§ AIM OF THE TASK:
Verbatim copy, images excluded: write out each record shown below.

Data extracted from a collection
──────────
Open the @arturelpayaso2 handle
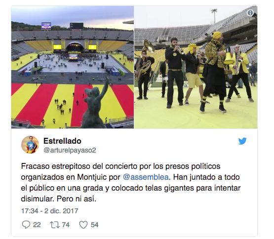This screenshot has height=239, width=274. click(x=70, y=150)
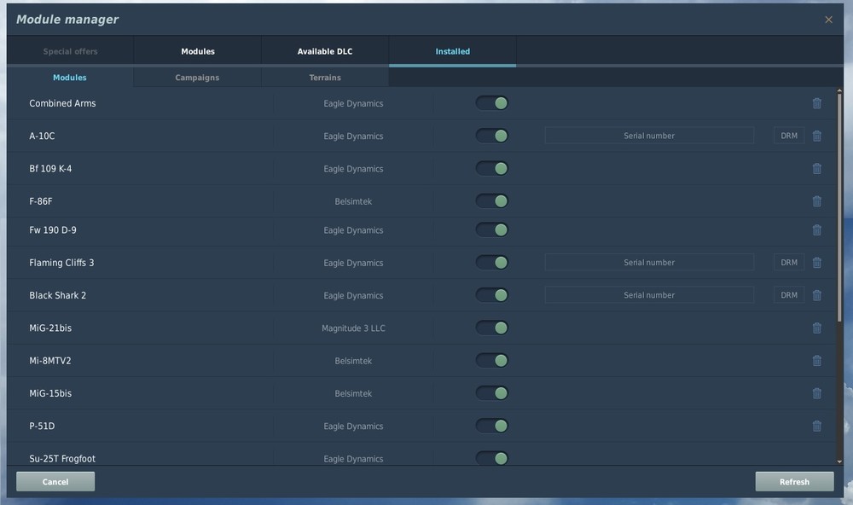
Task: Delete Flaming Cliffs 3 with trash icon
Action: [x=816, y=263]
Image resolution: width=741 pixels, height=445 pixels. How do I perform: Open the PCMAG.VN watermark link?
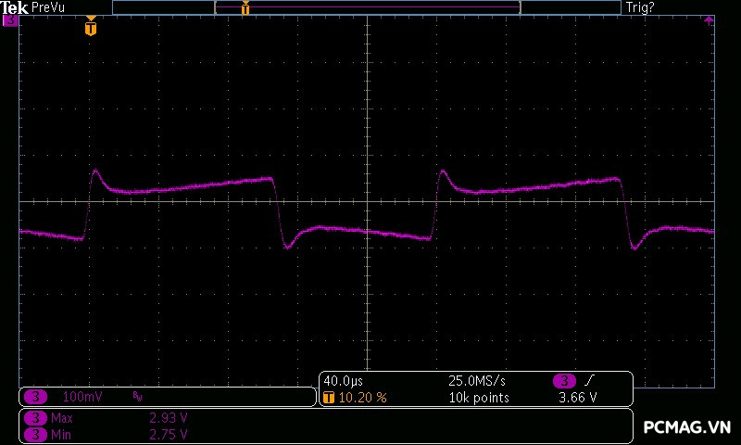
──────────
§ ANSWER AREA:
Open the @arturelpayaso2 handle
This screenshot has height=239, width=274. click(x=70, y=150)
Task: Delete Flaming Cliffs 3 with trash icon
Action: [x=816, y=263]
Image resolution: width=741 pixels, height=445 pixels. How do I perform: Open the PCMAG.VN watermark link?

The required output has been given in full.